#### Exercise tasks:
[a] Rewrite the post about wanting a car, starting at "I do not get" and ending at "Get married. Done.", substituting "spouse" for "wife".
[b] In the post about wanting a car, explain in one to three sentences why the writer feels the roughly $75k car is deserved despite its cost.

#### Reading passage:

At this point in my life, I feel “trapped.” All these things I read about MLC is becoming my reality. I “feel” a lot more things, like I feel like I “earned” it.

I do not get a sense of appreciation from my wife. Perhaps I want or need her “approval” that I deserve this car which is about $75k. I know it’s a lot of money. I also know I can earn it. It is part of my plan for being a goal oriented person.

My life is like a check list:

  • School. Done.
  • Get a Job. Done.
  • Get married. Done.
  • Buy a house. Done.
  • Have kids. Done.
  • Buy family cars. Done.
  • Invest. Done (sold business), and doing.
  • Save for retirement. Doing.
  • Save for college. Doing.
  • Buy a nice car that I would enjoy while “young” …
  • Travel. Done some.

I could have bought a more expensive car back then when I was single.
But I settled for less, a more practical 1986 Nissan Sentra–a payment of maybe $150 a month during our long distance relationship, I was spending $300 a month on phone calls alone.

#### Supplied records:
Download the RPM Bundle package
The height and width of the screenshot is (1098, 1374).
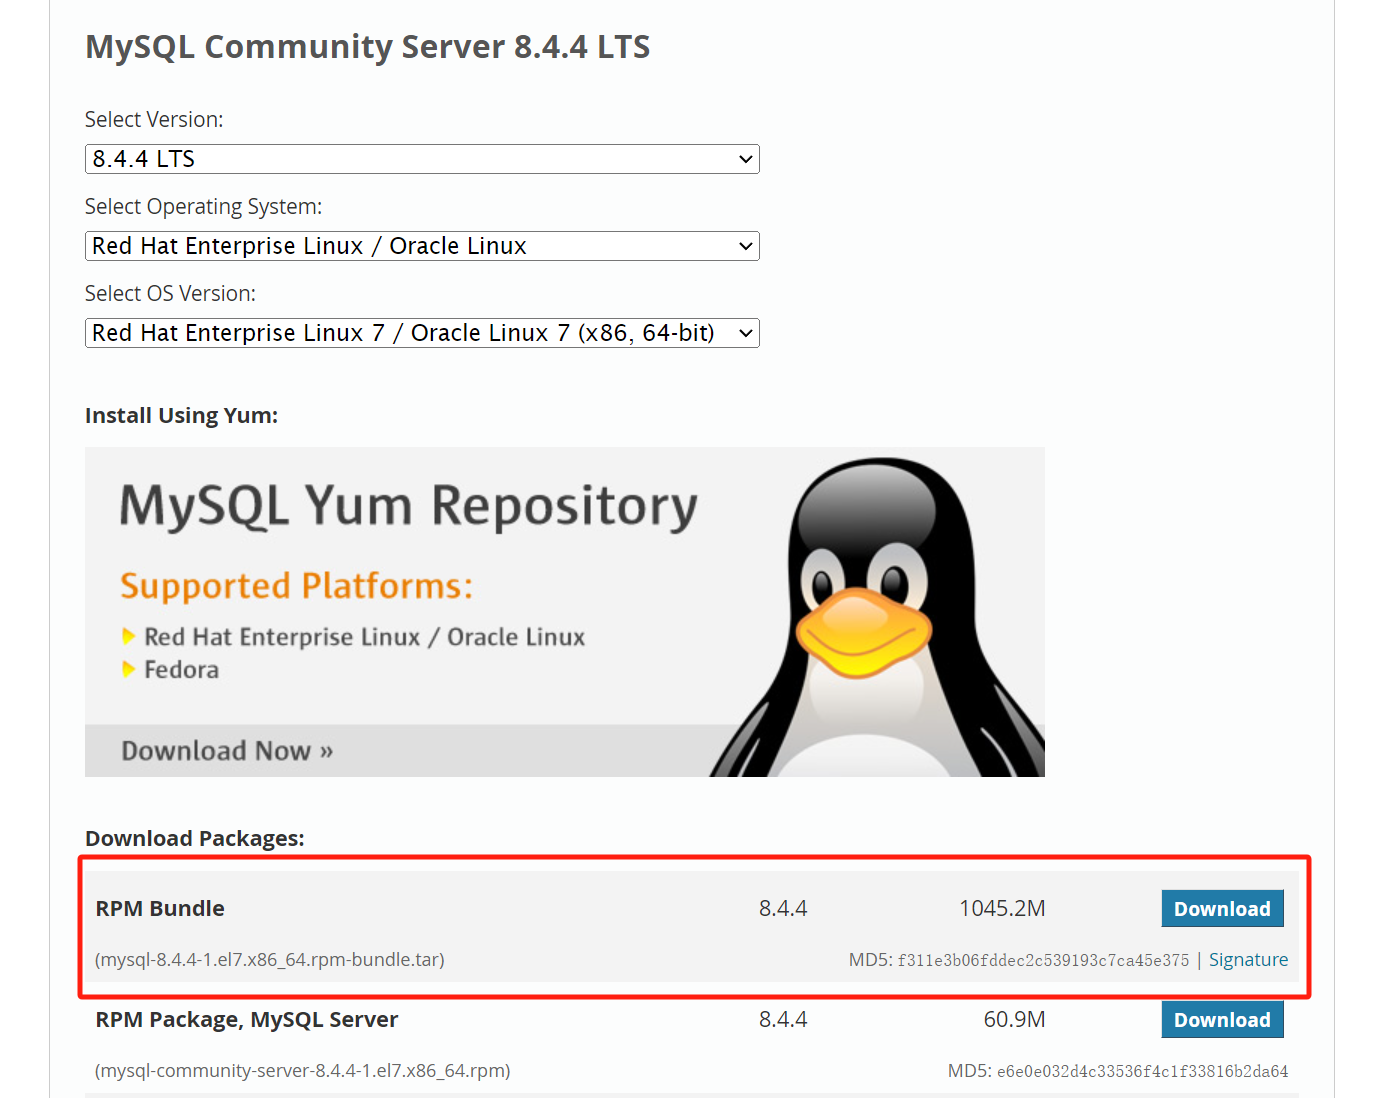pos(1221,909)
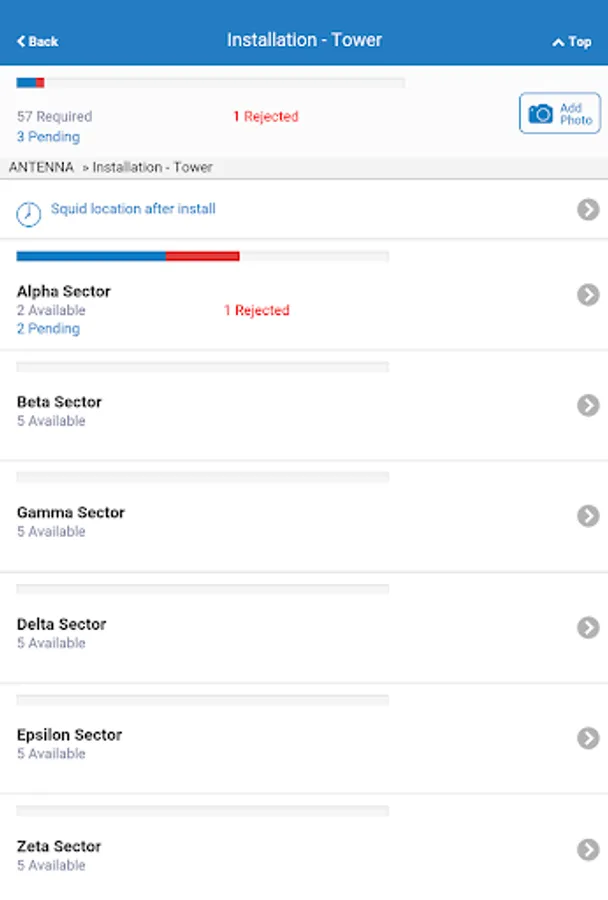The width and height of the screenshot is (608, 900).
Task: Tap the arrow icon on Gamma Sector
Action: click(588, 516)
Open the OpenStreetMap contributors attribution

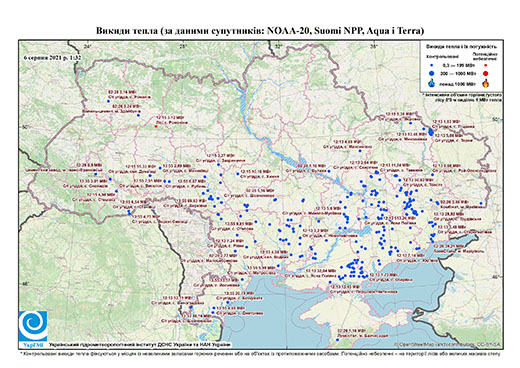[448, 344]
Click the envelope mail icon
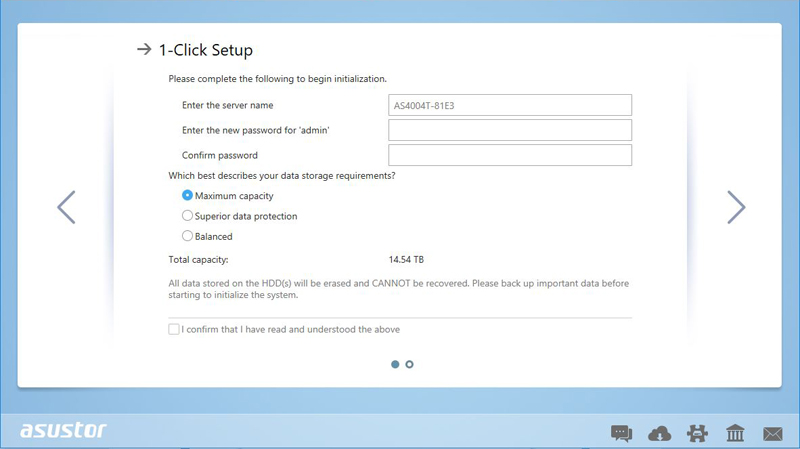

#### Written responses:
[a]
I do not get a sense of appreciation from my spouse. Perhaps I want or need her “approval” that I deserve this car which is about $75k. I know it’s a lot of money. I also know I can earn it. It is part of my plan for being a goal oriented person.

My life is like a check list:

  • School. Done.
  • Get a Job. Done.
  • Get married. Done.

[b] The writer admits it is a lot of money but knows he can earn it, and he says the purchase is part of his plan as a goal-oriented person. On his life checklist, most items are done or in progress, and buying a nice car to enjoy while "young" is one of the items.